Korean players benefit European clubs both on and off the field
Korean defender Kim Min-jae joined Fenerbahce on a four-year deal last week. His arrival gives the top Turkish club a strong center back capable of playing very physical football.
It also gives Fenerbahce access to millions of passionate Korean football fans, many of whom may choose to back the Korean rising star.
There's no doubt that Kim's move to Istanbul is due to what he can offer the team on the field. He is a highly rated defender who offers a formidable physical presence in the backline that could see him hold his own against more physical players anywhere in the world.
Kim's international performance has gained him a lot of attention, earning him the nickname "The Monster" for his ferocious defense during the 2017 Asian qualifier for the 2018 Russia World Cup.
If Fenerbahce hadn't snapped him up, somebody else undoubtedly would have. Over the last few months, Kim has been linked to a number of top European clubs including Portuguese side Porto, Italian Serie A club Juventus and the Premier League's Tottenham Hotspur.
But even if Kim's arrival in Turkey — where he likely hopes to prove himself with an eye on a potential move to England, Italy or Spain in the future — is due to his ability on the field, that doesn't mean he doesn't bring the club some other benefits as well.
Korea is a football-loving nation, and international stars have always enjoyed more popularity than the local K League. From Son Heung-min with Tottenham Hotspur to Hwang Ui-jo with Bordeaux and Lee Kang-in with Valencia, where Korean footballers go, Korean fans follow. Kim's arrival in Istanbul means that Fenerbahce now has a slice of that pie.
Fenerbahce have been quick to highlight that connection.
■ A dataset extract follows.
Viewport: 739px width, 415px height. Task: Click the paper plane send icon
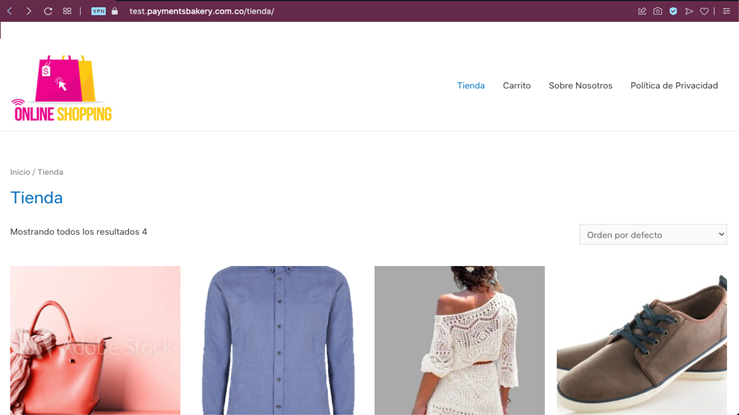pos(688,11)
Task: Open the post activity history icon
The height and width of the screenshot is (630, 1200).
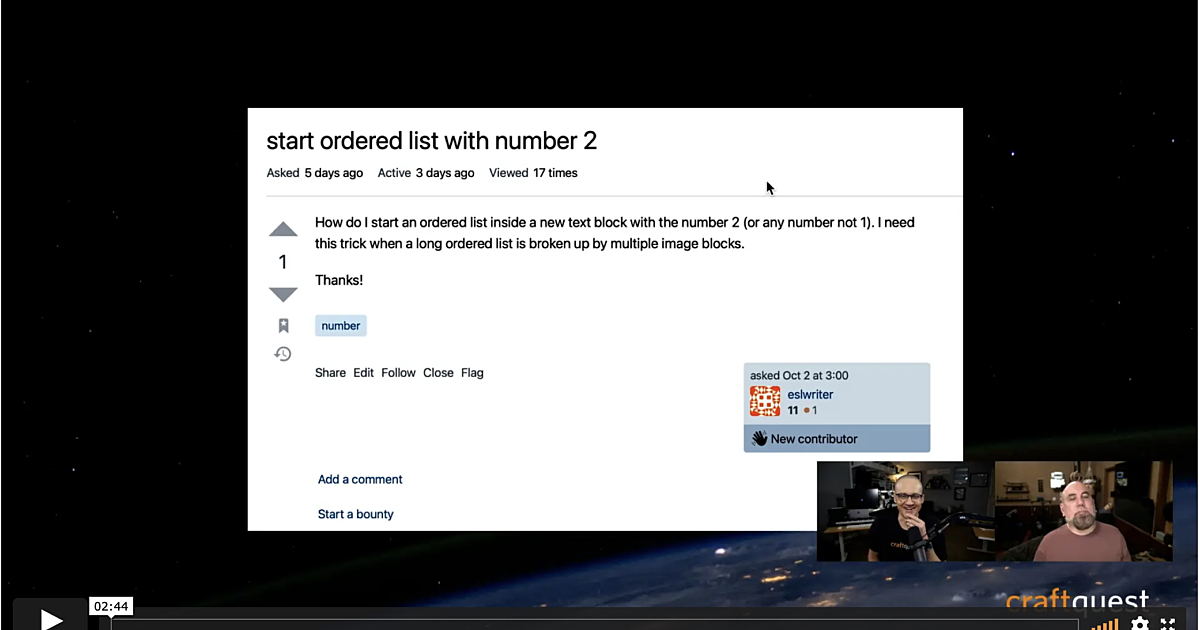Action: pos(283,354)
On Sunday, the club tweeted in both hangul and Turkish to mark Korean Liberation Day. The club acknowledged the effort and sacrifice it took Korea to get to where it is today and pointed out how important sport has been as a source of strength for Koreans.
There's nothing insincere about the club's tweet: Turkey and Korea do have a longstanding relationship that goes back hundreds of years, commonly referred to as the Korean–Turkish brotherhood, and Turkish troops fought in the Korean war. Considering this, Fenerbahce marking Korean Liberation Day makes sense, and it also allows the club to reach out to its new Korean followers.
Fenerbahce also tweeted in Korean to announce Kim joining the club and added a Korean description to the bio on the club's official Twitter account.
The Turkish club isn't the only team to reach out to Korean fans.
Tottenham Hotspur have been working hard to appeal to Korean supporters as Son continues to shine as a star forward for the club.
In January this year, the club launched a Korean-language Twitter account "to further engage its growing fanbase in the homeland of one of the club’s star players," Tottenham said in a statement at the time.
The decision to launch an account dedicated entirely to Korea made sense. According to Tottenham, "the club is currently the most watched and best-supported overseas soccer team in Korea, with thousands having travelled to North London to watch the team in action in recent years."
The club also partnered with Twitter to launch a special Son Heung-min emoji to mark the launch of the Korean account.
French club Bordeaux, home of striker Hwang, took things one step further last year. To mark both Hangul Day and Chuseok, the Korean harvest festival, the entire Bordeaux squad played in shirts with their names written in hangul on Nov. 3.
There are sceptics who claim that European clubs recruit Korean players, or indeed any Asian players, exclusively to attract potential fans and investors. They claim that teams choose Korean players over other possible recruits because they're better for the club's bank balance, if not for its performance on the pitch.
A glance at the statistics very quickly disproves that theory.
Tottenham's Son finished the 2020-21 season with 22 goals and 17 assists across all competitions, with 17 goals and 10 assists in the Premier League.
He combined with Harry Kane to set a new record for the most prolific goalscoring partnership in a single season in Premier League history, breaking the record of 13 goals set in the 1994-95 season. He also became the first Asian player to hit 100 Premier League goals and assists. He also scored his 100th goal in a Spurs shirt across all competitions, becoming only the seventh player ever to do so.
Son isn't the only one making headlines in Europe.
Bordeaux's Hwang finished last season with 12 Ligue 1 goals, making him the highest-scoring player for the French club. Chelsea's Ji So-yun added another Women’s Super League title to her ever growing trophy cabinet. Hwang Hee-chan's first year with Leipzig saw him secure the team's spot in the DFB-Pokal final.
How well Kim will do at Fenerbahce remains to be seen. Very few Korean players have appeared in the Turkish league and he still faces a tough challenge to prove himself there. But while Kim focuses on his performance on the pitch, the club is likely to continue its attempts to woo Korean fans.